If your paint was 5H to start with, you might end up with 7H. :thumb:

As for swirling, just think about the force exerted on that one microfiber thread that causes the mark! A microfiber thread is about 1/100th the diameter of a human hair. That's a pretty fine blade edge!


----------



## e_king (Oct 11, 2012)

Thank you -Raven-


blackS2000 said:


> Unfortunately I'm not in the habit of sliding tungsten kneedle's across my paint !...
> ...After 4 year's of trying most on the market , on soft Honda paint , I have become a little skeptical with these claim's !


Me neither but this info point me in the right direction of what I shouls expect of the product. (It will probably not perform like this in real life)


-Raven- said:


> Yep, even Opti-Coat gets swirled.
> 
> Remember when you apply say a 9H coating to your paint, it doesn't mean your paint is now 9H.... From testing, it usually adds about 2H-3H or so, which is still a significant improvement. :thumb:


This I´m aware of and therefore don´t expect more. Still, the harder coating will add more to the surface than the not so hard coating.

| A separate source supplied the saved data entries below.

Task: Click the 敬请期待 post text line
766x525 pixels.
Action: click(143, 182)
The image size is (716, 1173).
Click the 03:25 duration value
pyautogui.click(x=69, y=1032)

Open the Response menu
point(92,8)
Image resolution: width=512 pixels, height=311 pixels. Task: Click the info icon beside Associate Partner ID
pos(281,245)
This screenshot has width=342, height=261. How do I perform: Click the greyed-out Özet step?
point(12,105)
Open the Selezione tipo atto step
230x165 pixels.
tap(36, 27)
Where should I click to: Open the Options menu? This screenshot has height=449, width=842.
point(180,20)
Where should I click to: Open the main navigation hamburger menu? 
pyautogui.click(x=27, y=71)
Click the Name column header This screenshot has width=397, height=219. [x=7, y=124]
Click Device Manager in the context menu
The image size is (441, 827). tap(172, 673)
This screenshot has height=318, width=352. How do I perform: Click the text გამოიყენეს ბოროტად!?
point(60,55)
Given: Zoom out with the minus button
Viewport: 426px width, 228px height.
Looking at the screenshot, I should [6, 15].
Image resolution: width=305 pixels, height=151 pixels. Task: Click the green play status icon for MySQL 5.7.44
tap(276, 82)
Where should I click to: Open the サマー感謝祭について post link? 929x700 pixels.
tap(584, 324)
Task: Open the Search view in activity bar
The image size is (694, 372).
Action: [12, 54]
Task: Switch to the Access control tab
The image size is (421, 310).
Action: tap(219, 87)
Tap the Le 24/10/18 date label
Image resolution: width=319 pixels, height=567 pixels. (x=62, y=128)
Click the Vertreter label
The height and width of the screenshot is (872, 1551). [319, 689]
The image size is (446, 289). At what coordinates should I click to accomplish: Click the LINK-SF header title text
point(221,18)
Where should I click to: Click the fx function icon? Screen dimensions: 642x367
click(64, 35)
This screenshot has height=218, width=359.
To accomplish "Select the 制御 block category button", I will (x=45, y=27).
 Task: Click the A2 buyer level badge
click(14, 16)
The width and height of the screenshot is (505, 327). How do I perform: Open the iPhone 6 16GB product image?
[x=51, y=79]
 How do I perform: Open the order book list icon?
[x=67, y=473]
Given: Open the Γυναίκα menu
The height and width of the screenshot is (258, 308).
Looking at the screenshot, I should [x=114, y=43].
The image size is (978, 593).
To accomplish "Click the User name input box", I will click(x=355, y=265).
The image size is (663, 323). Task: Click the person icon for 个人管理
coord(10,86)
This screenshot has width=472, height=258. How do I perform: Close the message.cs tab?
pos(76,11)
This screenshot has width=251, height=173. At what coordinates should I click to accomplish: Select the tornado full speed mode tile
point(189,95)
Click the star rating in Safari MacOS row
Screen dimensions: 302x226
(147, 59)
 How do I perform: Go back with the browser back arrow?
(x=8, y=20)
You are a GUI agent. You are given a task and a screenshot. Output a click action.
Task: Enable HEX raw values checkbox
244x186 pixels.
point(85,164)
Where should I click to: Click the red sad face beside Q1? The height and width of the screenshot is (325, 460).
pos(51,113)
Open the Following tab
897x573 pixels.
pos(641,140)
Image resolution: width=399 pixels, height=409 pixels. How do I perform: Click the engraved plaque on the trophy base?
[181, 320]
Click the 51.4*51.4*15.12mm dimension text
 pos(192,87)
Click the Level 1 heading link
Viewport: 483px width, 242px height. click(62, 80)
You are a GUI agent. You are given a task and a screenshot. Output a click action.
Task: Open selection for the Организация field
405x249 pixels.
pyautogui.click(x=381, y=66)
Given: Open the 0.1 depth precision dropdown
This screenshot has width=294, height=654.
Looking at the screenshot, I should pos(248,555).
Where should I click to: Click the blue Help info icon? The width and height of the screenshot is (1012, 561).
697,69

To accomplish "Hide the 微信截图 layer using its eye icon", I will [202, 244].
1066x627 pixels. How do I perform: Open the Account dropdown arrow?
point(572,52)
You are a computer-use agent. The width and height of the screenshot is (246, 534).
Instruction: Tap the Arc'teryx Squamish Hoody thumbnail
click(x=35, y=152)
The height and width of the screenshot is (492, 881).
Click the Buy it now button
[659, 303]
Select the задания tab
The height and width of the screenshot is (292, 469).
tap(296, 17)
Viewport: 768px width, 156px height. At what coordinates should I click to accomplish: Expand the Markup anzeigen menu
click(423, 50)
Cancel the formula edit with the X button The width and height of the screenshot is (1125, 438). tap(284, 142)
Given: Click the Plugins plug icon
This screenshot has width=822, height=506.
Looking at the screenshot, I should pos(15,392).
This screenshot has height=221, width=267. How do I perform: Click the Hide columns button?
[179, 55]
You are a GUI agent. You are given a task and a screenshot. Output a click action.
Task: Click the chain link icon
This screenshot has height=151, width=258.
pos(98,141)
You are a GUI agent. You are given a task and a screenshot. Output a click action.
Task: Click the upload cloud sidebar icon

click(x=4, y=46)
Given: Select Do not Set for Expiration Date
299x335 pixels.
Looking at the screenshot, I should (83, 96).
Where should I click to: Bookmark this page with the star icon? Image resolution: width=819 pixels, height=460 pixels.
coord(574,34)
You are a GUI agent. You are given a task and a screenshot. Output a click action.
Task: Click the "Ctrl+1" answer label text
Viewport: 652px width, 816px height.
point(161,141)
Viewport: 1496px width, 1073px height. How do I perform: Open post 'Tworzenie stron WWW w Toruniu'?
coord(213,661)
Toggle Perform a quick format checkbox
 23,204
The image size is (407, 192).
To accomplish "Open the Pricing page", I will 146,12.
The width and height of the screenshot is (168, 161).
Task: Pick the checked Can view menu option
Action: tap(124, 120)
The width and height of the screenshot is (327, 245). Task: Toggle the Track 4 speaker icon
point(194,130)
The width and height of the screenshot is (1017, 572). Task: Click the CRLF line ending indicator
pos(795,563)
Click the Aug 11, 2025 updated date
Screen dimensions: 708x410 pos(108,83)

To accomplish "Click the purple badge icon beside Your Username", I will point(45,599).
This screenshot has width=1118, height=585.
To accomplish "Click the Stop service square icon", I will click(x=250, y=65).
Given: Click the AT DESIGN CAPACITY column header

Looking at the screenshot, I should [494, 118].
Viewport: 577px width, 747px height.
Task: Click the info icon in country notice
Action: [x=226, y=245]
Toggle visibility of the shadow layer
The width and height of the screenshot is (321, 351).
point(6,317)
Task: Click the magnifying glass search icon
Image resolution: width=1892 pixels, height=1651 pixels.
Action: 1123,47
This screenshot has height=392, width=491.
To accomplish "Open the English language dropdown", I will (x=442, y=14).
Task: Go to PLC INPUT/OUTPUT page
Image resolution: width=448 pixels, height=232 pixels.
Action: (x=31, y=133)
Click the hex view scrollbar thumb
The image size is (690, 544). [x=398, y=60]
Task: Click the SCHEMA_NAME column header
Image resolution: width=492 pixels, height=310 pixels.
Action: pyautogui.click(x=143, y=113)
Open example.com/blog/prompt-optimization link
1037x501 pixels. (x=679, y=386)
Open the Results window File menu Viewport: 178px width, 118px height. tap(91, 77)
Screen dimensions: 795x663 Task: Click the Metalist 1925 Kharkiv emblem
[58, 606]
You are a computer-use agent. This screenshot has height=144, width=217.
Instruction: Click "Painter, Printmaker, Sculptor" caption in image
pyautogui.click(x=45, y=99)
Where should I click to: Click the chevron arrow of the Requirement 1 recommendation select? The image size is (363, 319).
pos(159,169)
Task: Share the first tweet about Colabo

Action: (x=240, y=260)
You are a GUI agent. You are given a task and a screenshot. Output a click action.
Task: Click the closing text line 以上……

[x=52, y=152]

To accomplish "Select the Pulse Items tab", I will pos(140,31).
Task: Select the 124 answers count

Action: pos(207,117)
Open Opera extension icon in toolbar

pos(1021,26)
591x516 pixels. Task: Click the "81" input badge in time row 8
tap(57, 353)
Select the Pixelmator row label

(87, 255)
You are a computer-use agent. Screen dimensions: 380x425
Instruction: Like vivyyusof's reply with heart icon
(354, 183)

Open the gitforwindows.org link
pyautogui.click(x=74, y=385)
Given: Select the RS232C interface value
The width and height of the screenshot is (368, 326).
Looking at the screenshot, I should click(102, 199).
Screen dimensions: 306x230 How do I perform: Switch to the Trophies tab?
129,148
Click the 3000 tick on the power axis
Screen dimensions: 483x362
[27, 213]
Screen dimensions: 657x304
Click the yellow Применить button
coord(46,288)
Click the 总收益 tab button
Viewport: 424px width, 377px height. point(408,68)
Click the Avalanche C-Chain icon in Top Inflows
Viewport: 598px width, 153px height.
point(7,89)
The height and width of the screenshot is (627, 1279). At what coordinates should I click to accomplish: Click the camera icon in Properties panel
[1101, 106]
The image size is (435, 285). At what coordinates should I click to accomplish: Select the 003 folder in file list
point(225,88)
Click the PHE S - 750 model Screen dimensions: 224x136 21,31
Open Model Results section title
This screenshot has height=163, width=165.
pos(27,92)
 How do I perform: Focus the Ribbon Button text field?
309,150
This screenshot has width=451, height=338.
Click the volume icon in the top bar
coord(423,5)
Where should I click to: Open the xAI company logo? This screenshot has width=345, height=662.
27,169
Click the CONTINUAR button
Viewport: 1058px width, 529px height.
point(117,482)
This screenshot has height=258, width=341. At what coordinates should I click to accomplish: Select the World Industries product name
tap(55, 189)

I have PA COSMIC on my car today and I don´t get as much of swirls as before.
Haven´t tried OC or AD yet...


----------



## josadler (Jul 14, 2010)

Thanks for all Your information.
The reason i started this thread, is because i bought a new Audi A5 and i want to protect the paint as good as possible and want to have/preserve the best esthetic result, after prep, because i don't have a lot of time taking care of this car and i go to a hand car wash every (2) week(s).


----------



## PaulinLincs (Jan 16, 2011)

So I can't put the artdeshine 9H on then drive through hedges ? Bummer


----------



## james_death (Aug 9, 2010)

PaulinLincs said:


> So I can't put the artdeshine 9H on then drive through hedges ? Bummer


So you cant use a wire brush to take the bird poop of, oh poop.:lol:


----------



## Goodfella36 (Jul 21, 2009)

I saw some interesting results on the many different sealants on my car after 12 months yes these coatings will swirl but not to the degree the paint on its own might couple that with a good wash technique and if you have the spare money a DI water filter forget the expensive wax buy the water filter first wax wont protect from swirls after all less you touch your car the less chance of swirls longer the car stays looking good.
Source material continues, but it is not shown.